Ministers have spent more than Pounds 100 million developing the tests which they now propose to use for benchmarking and setting national targets.
Cheryl Gillan, junior education and employment minister, said: "It is depressing to see teachers' unions, who have been fully involved at every stage in extensive consultations on the tables, expending energy in rehearsing their excuses."
The DFEE claimed that the schools asked for less than 1 per cent of the papers in each of the three subjects to be remarked. Of those, half were successful.
Again, it was a different story in the ATL study. Of the scripts originally scoring level 3, 89 per cent were altered by the re-mark but only 6 per cent fell below level 3, and 11 per cent would have moved up to level 4.
All of the scripts originally scoring level 4 were altered by remarking. None was reduced to level 3, but 44 per cent were raised to level 5.
All of the level 5 awards were altered by re-marking, but only one fell below the recommended cut-off point.
In the maths tests, more than half of the pupils had at least one question mismarked, while in science 84 per cent of scripts needed remarking for one or more questions.
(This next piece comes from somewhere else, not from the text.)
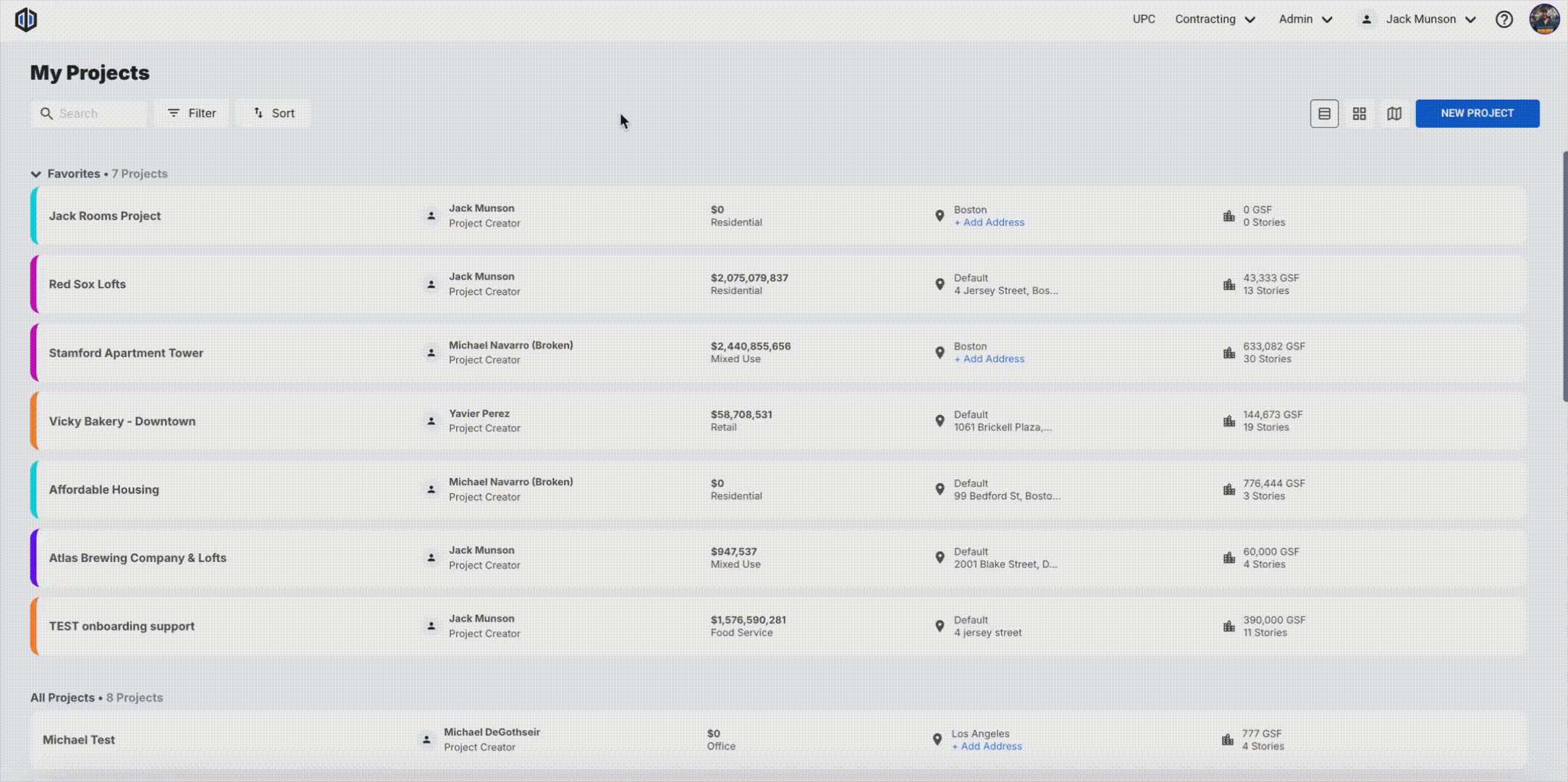Click the NEW PROJECT button
The width and height of the screenshot is (1568, 782).
(1477, 114)
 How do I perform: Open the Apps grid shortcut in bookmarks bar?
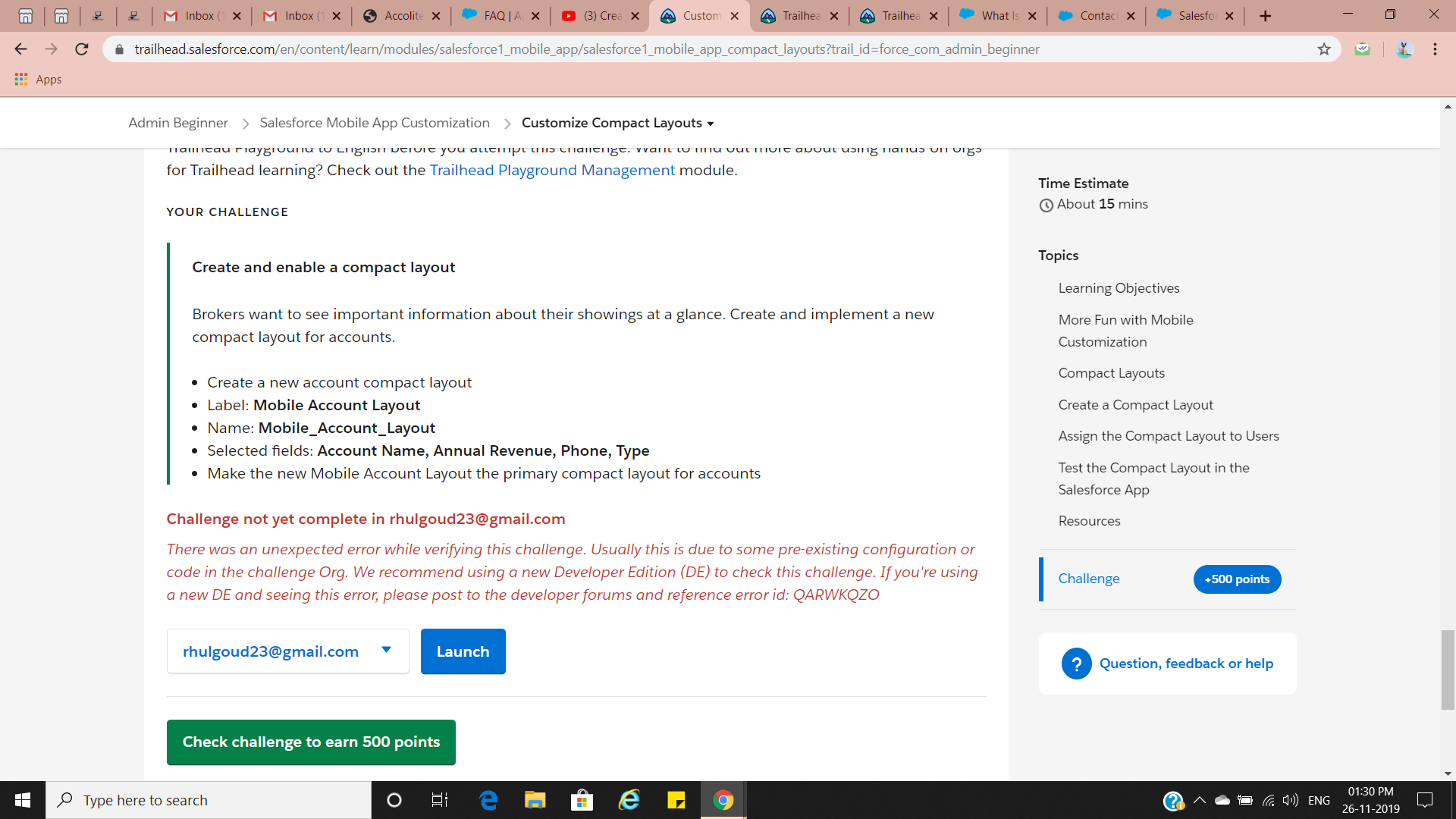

In the science tests, only four pupils had their levels changed by the re-marking.
More than seven out of 10 teachers in the ATL study said the tests had either led to a deterioration or no improvement in English or maths, and 65 per cent claimed they had not achieved better results in maths.
Nick Tate, chief executive of SCAA, said: "It is often easier to criticise than to be constructive and the ATL seems again to have fallen into this trap in its response to the 1996 key stage 2 tests.
"It is to be regretted that (the ATL) should be so apparently opposed to progress."
The Validity of the 1996 Key Stage 2 tests in English, Mathematics and Science, Pounds 5, from the ATL, 7 Northumberland Street, London WC2N 5DA.
The ATL report criticised the marking of the following question from last summer's science paper : "Why is it safer to stir the very hot soup with a wooden spoon?" One pupil was credited for the answer "it is good because then you don't burn yourself, with the metal spoon you burn yourself", whereas another who said "because the metal spoon would burn" was not. The mark scheme looked for attributes of wood andor metal in terms of their conduction of heat. It also credited contrasting attributes - metal gets hotter than wood, metal conducts heat but wood is an insulator. There was no mention in the scheme of "burning" yet the question was in the context of safety. 18 per cent included a reference to it, 16 per cent gave it as their only answer. Some were given a mark, others were not.
The report also said that the following question from the maths paper was badly worded: "John has Pounds 2. He goes on one ride and has exactly 80p left. Which ride does he go on?" (The choice was the Galaxy, which cost Pounds 1.50, the Laser, 90p, the Big Wheel, Pounds 1.20, or the Spaceship, 75p.).
The use of the present rather than the past tense encouraged some pupils to think the question was asking for the next ride John would go on. They selected the spaceship. If the past tense had been used, it would not have been open to interpretation.